Goal 1> Transcribe the portion of the kayak anchoring post below, starting at "So... I can" and ending at "that even safe?".
Goal 2>
Using the kayak anchoring post below, answer the following, one line each:
(a) From what kind of boat did the guide in the Philippines use a hand paddle?
(b) What has the writer heard an anchor trolley can cause a kayak to do in current?
(c) What does the writer consider making for the stern?
+++ Document segment +++
I'm a boat position freak. Gotta have it -NOW!
So... I can imagine kayaks blowing all around, wherever they are tethered from. I know I'll need to just get out there and play around. But, in the meantime...
I'm considering:
-hand paddle (Made one already; Guide in the Philippines used one to great effect from a banca -a heavy wood "canoe".)
-anchor lock (bow, stern -both? I'd double anchor a boat, but a yak? Is that even safe?
-anchor trolley (heard these can cause your yak to "snake" in current. True? Worth the time?)
-stake out pole(s) (considering making a dropping pole for the stern)
-clothesline retractor to handle anchor line.
-cutters to cut lines if needed.
Advice? Experiences? Loves? Hates?
+++ Data entries +++
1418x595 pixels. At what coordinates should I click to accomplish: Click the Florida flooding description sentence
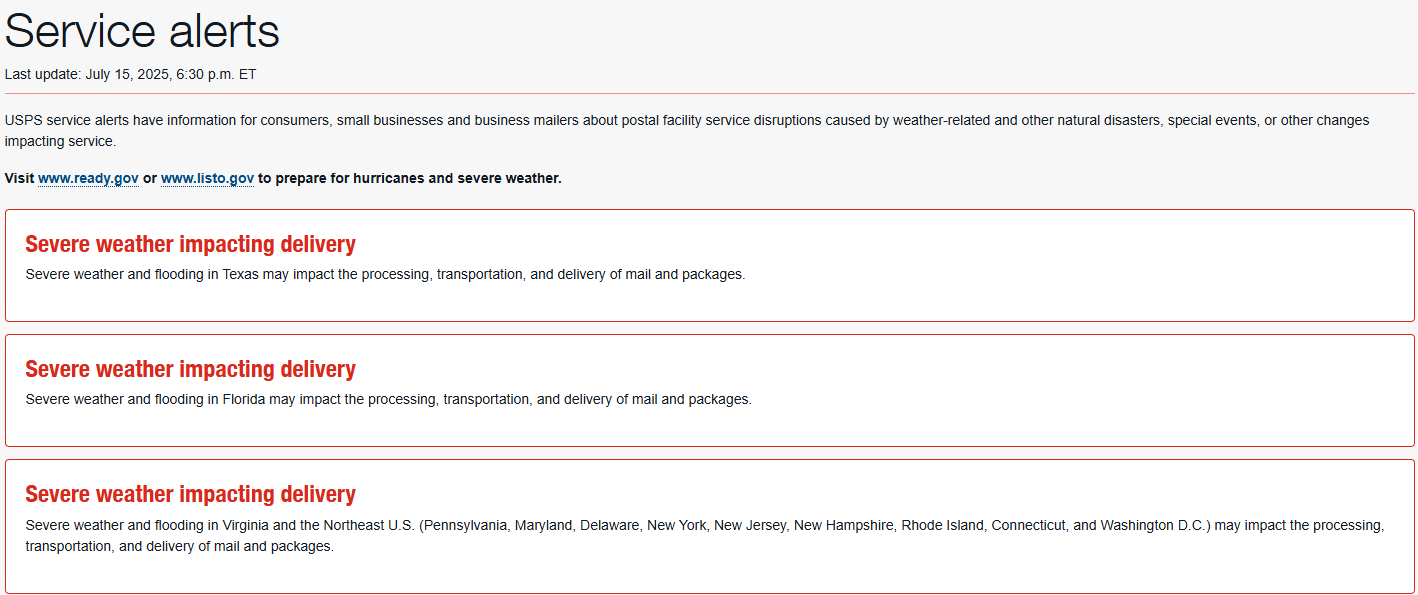[388, 399]
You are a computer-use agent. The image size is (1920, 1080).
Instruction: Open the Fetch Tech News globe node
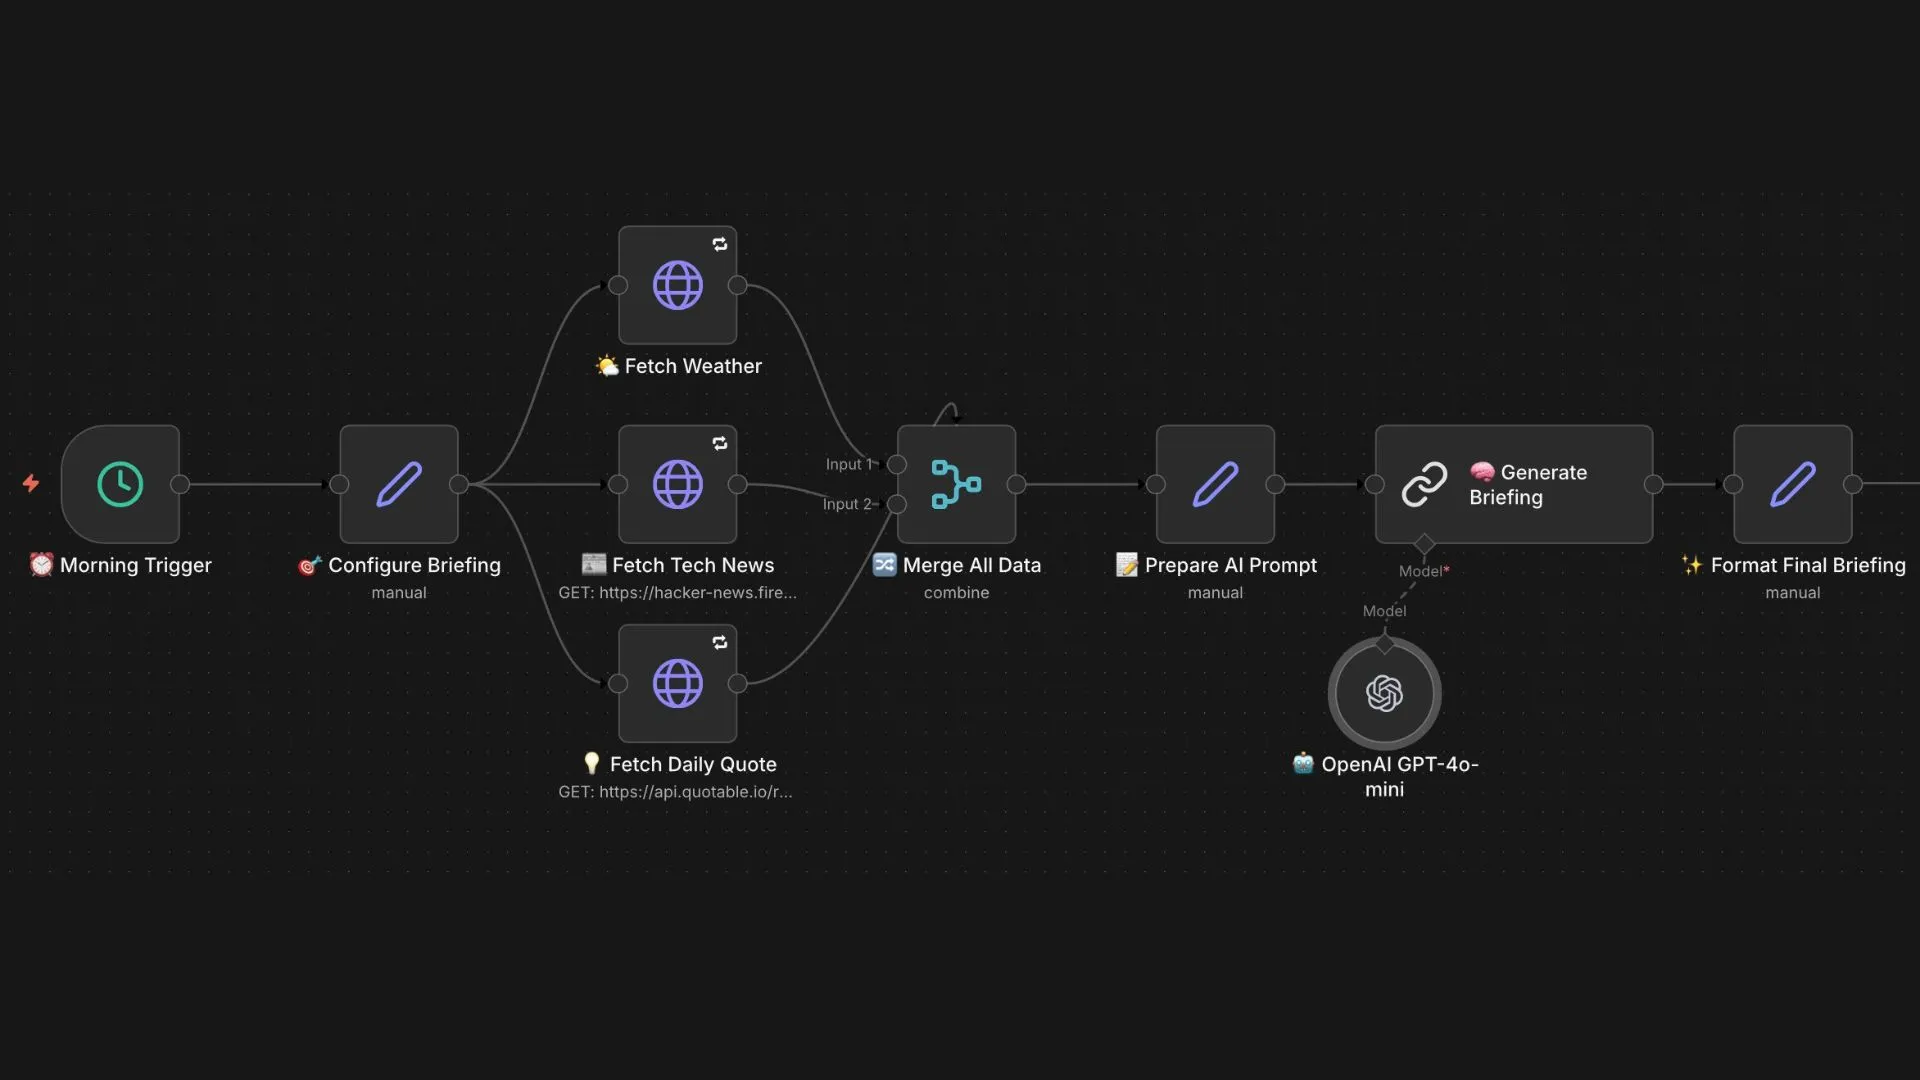click(677, 484)
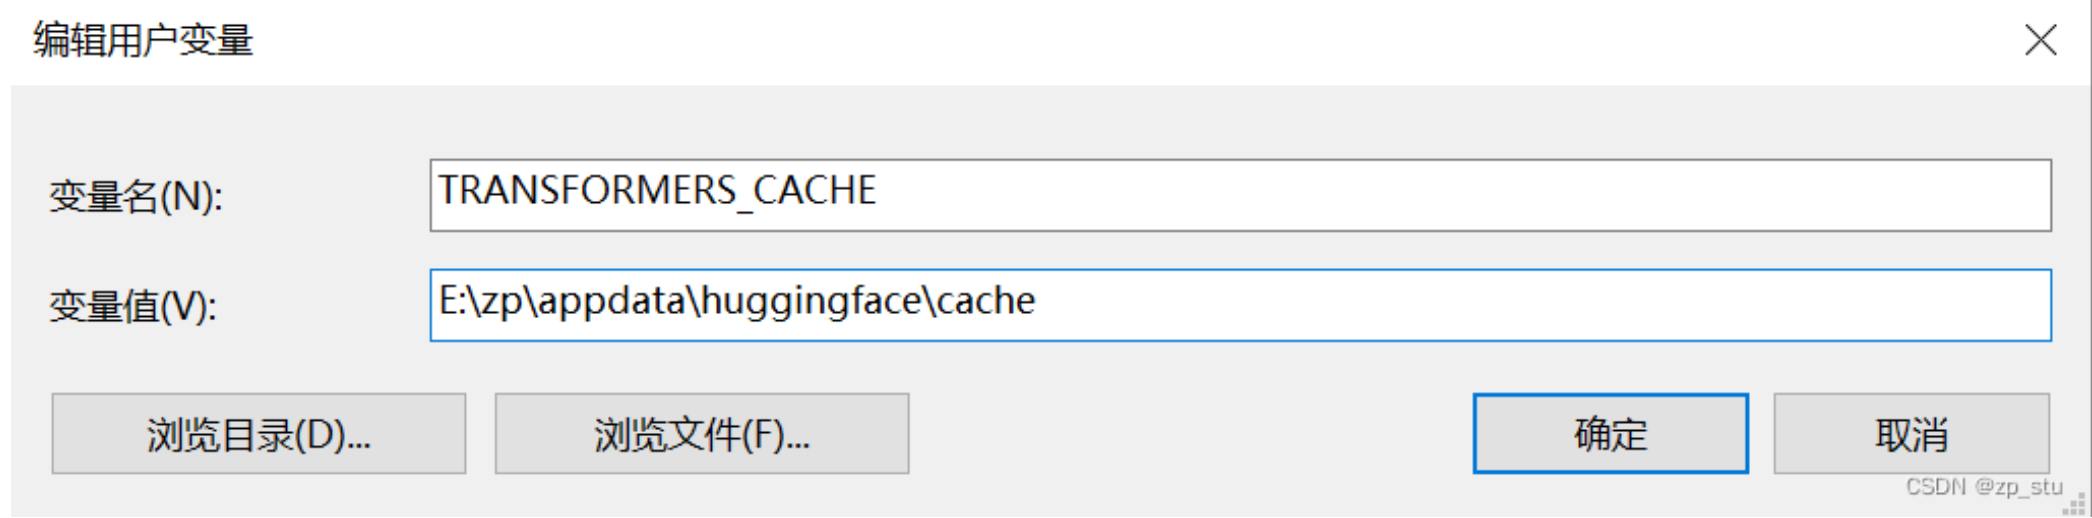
+++
Task answer 1>
So... I can imagine kayaks blowing all around, wherever they are tethered from. I know I'll need to just get out there and play around. But, in the meantime...
I'm considering:
-hand paddle (Made one already; Guide in the Philippines used one to great effect from a banca -a heavy wood "canoe".)
-anchor lock (bow, stern -both? I'd double anchor a boat, but a yak? Is that even safe?

Task answer 2>
(a) A banca, a heavy wood "canoe"
(b) "Snake"
(c) A dropping pole